Kate Anderson appears to have supported her son in his career in Florence as a sculptor. After Anderson’s death, she lived quietly, preserving enough of the inheritance, despite incursions from spiritualists on whom she relied, to pass on to her son a substantial fortune. Mrs. Anderson died in 1901, a short three years before Connor. It was the challenge to the sculptor’s will that provides additional details of his life. He left “the bulk of his estate ... to Miss Catherina Paffi of Monatlcino, Italy, who was his favorite model” (“Sculptor Connor’s Will,” The New York Sun, May 2, 1905, p. 1). Other accounts describe the couple as having lived together for over twenty years with two children. Connor had taken trouble, in 1903, to have his will written and witnessed in the office of the American Consul in Florence. In addition to the monies left to Miss Paffi, he bequeathed the remaining proceeds of the estate to his aunt, his mother’s sister, Susan Irwin Leonard (1837–1918). The will was challenged by seven descendants of siblings of the Irwin family who claimed the handwritten document was improperly produced and attested. The King’s County (Brooklyn) Surrogate Court judge dispatched an investigator to Florence to interview the witnesses.

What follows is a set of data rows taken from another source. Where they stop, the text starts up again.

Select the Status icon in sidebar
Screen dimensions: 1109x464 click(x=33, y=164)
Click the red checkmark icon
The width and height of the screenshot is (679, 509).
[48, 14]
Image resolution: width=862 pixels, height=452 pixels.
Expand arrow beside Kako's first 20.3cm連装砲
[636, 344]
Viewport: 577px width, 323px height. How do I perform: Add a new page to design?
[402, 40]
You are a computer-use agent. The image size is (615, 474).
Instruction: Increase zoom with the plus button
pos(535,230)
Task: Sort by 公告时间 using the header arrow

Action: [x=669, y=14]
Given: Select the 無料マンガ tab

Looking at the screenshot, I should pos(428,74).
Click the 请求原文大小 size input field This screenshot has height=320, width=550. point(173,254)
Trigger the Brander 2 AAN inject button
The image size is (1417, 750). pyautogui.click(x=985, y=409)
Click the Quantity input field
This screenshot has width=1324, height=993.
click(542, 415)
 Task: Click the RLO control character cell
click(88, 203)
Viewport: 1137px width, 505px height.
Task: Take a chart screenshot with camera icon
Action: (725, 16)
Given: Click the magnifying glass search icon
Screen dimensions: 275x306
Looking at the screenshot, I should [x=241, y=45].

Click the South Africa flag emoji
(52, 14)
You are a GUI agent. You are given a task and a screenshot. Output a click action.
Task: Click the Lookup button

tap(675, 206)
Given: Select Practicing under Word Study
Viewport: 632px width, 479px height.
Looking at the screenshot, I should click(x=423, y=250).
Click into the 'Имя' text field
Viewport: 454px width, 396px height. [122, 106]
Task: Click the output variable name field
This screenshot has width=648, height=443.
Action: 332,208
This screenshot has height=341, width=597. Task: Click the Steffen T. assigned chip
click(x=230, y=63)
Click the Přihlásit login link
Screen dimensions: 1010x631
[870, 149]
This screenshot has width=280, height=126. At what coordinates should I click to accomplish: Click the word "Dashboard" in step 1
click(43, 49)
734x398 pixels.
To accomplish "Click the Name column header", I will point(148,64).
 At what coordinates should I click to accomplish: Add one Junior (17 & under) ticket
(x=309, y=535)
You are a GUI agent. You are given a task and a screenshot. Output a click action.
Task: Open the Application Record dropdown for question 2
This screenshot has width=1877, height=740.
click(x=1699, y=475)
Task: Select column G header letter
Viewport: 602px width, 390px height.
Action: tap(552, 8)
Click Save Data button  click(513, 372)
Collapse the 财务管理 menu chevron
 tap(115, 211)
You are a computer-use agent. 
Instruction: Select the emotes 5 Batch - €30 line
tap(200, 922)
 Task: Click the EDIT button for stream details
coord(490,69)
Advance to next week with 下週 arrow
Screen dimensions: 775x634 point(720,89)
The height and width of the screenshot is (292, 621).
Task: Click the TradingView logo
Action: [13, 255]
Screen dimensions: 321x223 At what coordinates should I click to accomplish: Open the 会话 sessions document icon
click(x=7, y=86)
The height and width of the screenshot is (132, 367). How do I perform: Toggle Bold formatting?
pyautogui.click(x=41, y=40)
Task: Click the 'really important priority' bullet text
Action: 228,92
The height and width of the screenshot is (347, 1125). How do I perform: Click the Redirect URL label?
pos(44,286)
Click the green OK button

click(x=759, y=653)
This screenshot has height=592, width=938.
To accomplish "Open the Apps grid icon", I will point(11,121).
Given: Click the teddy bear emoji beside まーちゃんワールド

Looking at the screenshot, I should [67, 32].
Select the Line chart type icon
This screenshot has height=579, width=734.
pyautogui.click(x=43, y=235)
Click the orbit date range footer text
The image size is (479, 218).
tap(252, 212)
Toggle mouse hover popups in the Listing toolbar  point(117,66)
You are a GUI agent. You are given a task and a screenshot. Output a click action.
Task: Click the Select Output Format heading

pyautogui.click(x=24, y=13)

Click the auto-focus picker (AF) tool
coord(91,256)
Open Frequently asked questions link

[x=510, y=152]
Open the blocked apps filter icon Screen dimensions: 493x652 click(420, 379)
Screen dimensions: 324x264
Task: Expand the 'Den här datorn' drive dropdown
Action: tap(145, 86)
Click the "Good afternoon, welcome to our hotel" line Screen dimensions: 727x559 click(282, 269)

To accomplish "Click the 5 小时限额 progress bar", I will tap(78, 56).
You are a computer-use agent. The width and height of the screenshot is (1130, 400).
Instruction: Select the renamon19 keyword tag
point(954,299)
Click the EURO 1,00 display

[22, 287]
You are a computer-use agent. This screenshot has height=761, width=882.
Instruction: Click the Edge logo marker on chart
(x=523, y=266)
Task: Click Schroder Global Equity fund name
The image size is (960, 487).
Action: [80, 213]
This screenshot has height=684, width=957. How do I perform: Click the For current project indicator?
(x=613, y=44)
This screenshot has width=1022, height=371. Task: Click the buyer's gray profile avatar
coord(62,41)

Based on their report, the will was allowed to stand.

In newspaper coverage of Connor’s death, Owen Langdon, a syndicated society gossip columnist based in New York described Connor as having “lived the life of a recluse” (“A Life Tragedy Ended,” Carlisle Evening Herald [Carlisle, Pennsylvania], November 30, 1904, p. 3). While it is certain that Connor appears to have lived quietly in Florence, avoiding the notoriety that his source of income might have attracted in the United States, there is no reason to assume that his was a lonely or unhappy life. In the 1880s he was occasionally mentioned in notes about American artists in Italy. In 1881, he participated in a benefit performance for a local charity in Florence with other “young men of the American colony” including “Mr. Edward Powers, youngest son of Mr. Hiram Powers, the sculptor.”

Connor is buried in the Protestant Cimitero degli Allori in Florence, where his substantial headstone reads “To the Memory of James Stanley Conner [sic] ... was Good, Honest, Loyal and Died Mourned by All.”